> _ENTRIES SUPPLIED_:
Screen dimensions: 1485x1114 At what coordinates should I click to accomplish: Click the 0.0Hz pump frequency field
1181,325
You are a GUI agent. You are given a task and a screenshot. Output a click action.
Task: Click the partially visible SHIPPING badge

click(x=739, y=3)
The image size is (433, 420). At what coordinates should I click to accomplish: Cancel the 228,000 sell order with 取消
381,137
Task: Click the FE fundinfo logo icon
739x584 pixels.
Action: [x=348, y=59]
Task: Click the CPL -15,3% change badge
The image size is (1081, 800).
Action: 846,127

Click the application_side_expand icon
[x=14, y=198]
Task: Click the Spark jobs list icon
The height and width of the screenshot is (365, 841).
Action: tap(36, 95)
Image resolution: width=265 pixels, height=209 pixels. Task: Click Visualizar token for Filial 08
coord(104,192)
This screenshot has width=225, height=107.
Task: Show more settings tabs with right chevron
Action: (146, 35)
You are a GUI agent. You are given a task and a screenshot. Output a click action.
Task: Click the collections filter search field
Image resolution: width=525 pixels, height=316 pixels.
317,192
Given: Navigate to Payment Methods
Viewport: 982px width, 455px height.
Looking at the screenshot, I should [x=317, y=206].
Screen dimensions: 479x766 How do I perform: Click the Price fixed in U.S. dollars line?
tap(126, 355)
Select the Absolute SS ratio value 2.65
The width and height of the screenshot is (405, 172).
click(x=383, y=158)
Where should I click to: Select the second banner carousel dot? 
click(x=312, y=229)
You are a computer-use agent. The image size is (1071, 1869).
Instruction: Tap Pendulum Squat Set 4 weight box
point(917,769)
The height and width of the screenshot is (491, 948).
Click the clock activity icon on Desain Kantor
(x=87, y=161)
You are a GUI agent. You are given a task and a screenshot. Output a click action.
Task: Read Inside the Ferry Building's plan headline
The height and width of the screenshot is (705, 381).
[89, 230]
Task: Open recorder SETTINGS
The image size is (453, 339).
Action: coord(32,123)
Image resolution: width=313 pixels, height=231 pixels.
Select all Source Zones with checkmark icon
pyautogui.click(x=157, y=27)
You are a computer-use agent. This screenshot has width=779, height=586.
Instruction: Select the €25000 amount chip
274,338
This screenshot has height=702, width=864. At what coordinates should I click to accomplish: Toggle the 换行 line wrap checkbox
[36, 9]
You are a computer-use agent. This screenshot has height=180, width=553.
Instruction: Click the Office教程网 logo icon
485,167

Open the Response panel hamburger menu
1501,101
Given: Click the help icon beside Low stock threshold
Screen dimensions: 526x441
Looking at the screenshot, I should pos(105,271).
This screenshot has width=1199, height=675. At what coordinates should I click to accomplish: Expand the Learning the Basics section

> _EXERCISE BRIEF_: The full set of records should be duplicated exactly.

> _OUTPUT OF THE TASK_:
Screen dimensions: 1485x1114 At what coordinates should I click to accomplish: Click the 0.0Hz pump frequency field
1181,325
You are a GUI agent. You are given a task and a screenshot. Output a click action.
Task: Click the partially visible SHIPPING badge

click(x=739, y=3)
The image size is (433, 420). At what coordinates should I click to accomplish: Cancel the 228,000 sell order with 取消
381,137
Task: Click the FE fundinfo logo icon
739x584 pixels.
Action: [x=348, y=59]
Task: Click the CPL -15,3% change badge
The image size is (1081, 800).
Action: 846,127

Click the application_side_expand icon
[x=14, y=198]
Task: Click the Spark jobs list icon
The height and width of the screenshot is (365, 841).
Action: tap(36, 95)
Image resolution: width=265 pixels, height=209 pixels. Task: Click Visualizar token for Filial 08
coord(104,192)
This screenshot has width=225, height=107.
Task: Show more settings tabs with right chevron
Action: (146, 35)
You are a GUI agent. You are given a task and a screenshot. Output a click action.
Task: Click the collections filter search field
Image resolution: width=525 pixels, height=316 pixels.
317,192
Given: Navigate to Payment Methods
Viewport: 982px width, 455px height.
Looking at the screenshot, I should [x=317, y=206].
Screen dimensions: 479x766 How do I perform: Click the Price fixed in U.S. dollars line?
tap(126, 355)
Select the Absolute SS ratio value 2.65
The width and height of the screenshot is (405, 172).
click(x=383, y=158)
Where should I click to: Select the second banner carousel dot? 
click(x=312, y=229)
You are a computer-use agent. The image size is (1071, 1869).
Instruction: Tap Pendulum Squat Set 4 weight box
point(917,769)
The height and width of the screenshot is (491, 948).
Click the clock activity icon on Desain Kantor
(x=87, y=161)
You are a GUI agent. You are given a task and a screenshot. Output a click action.
Task: Read Inside the Ferry Building's plan headline
The height and width of the screenshot is (705, 381).
[89, 230]
Task: Open recorder SETTINGS
The image size is (453, 339).
Action: coord(32,123)
Image resolution: width=313 pixels, height=231 pixels.
Select all Source Zones with checkmark icon
pyautogui.click(x=157, y=27)
You are a computer-use agent. This screenshot has width=779, height=586.
Instruction: Select the €25000 amount chip
274,338
This screenshot has height=702, width=864. At what coordinates should I click to accomplish: Toggle the 换行 line wrap checkbox
[36, 9]
You are a computer-use agent. This screenshot has height=180, width=553.
Instruction: Click the Office教程网 logo icon
485,167

Open the Response panel hamburger menu
1501,101
Given: Click the help icon beside Low stock threshold
Screen dimensions: 526x441
Looking at the screenshot, I should pos(105,271).
This screenshot has width=1199, height=675. At what coordinates should I click to accomplish: Expand the Learning the Basics section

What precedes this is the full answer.